その力は魔導士が制御できなければ簡単に暴走してしまう厄介な代物だ。サラは学生時代、自分より優秀な同級生が、魔力の制御に失敗して目の前で破裂する現場に立ち会ったことがある。即死した学生の返り血を浴びた彼女は、一旦休学せざるを得ないほどの衝撃を受けた。魔力というものは、元来それほど危険なものなのだ。
炎や稲妻を起こせる力を持ち、かつその力はいつ暴走してもおかしくない危険性を孕む。そして、ウトゥという子はその力を常人の何倍も持っている。初心者のウトゥは楽しく学んでくれるだけでいいのだが、教える側には覚悟が必要だと、サラは考えていた。
朝から作業していた庭の薔薇園の手入れがようやく一段落し、サラはウトゥの部屋に向かった。

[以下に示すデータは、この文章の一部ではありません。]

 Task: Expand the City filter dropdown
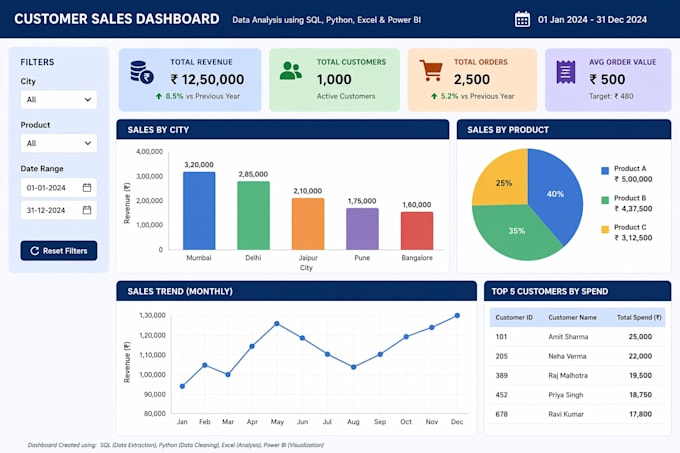59,100
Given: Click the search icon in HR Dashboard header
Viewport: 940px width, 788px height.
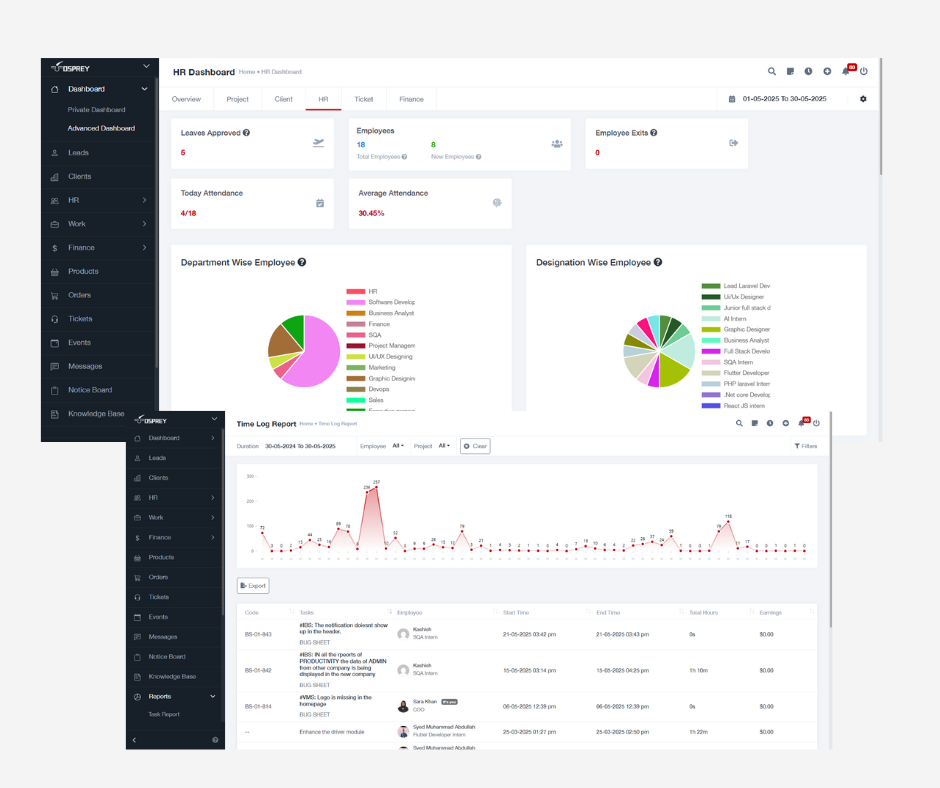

部屋のドアを開けると、床に寝そべったウトゥが何やら医学書と魔導書を交互に見比べて読んでいた。入室したサラの存在にも気付かないほど集中している。ウトゥ付きのメイドに尋ねると、かれこれ一時間くらい、ずっと人間の解剖図に見入っているという。サラが優しく問いかけると、ウトゥはようやくサラの存在に気付いて明るく笑った。
「サラさん、お疲れ様!用事は済んだんですか?時間取れますか?」
ウトゥの頭の中は、魔法の授業の事で一杯のようだ。よほど楽しみにしていたらしい。サラは苦笑しながら、ウトゥに語り掛ける。
「ええ、勉強を始めましょう。でも、その前に」
サラは魔法の危険性をひとしきり説いた後、最後に付け加えた。
「まだウトゥは神宝式前だから、魔力を完全には使えないんだけどね」
「どういうことなの?」
ウトゥはシンポウシキという単語に反応して、怪訝な表情を浮かべた。
「まず、魔力を完全に開放するには、精霊と契約する必要があるの」
ウトゥは神妙な顔つきでサラの話を聞いている。
「神宝式っていうのはそもそも、地母神様に永遠の忠誠を誓う儀式なのね。そのご褒美で、地母神様がお遣わしになった精霊と契約してご加護を頂いてジョブやスキルを賜るの。その契約があるから魔法の才能がある人は魔力を開放できるのよ」
「神宝式じゃないとダメなの?できれば出たくないんだけど…」
「ダメってことはないんだけど…」
サラはウトゥの心情を慮って、慎重に言葉を選ぶ。ゴミ山に住む孤児が、貴族の子息も訪れる晴れがましい舞台に腰がひけるのは仕方ない。
「精霊か、悪魔との契約が必要だけど、どちらもそんな簡単に出会えるものじゃないのは分かるわよね。神宝式が一番確実なの。あなたの援助なら、私もアッドゥも喜んでするから心配しないで、ね?」
サラは表情が曇るウトゥの背を押して、言った。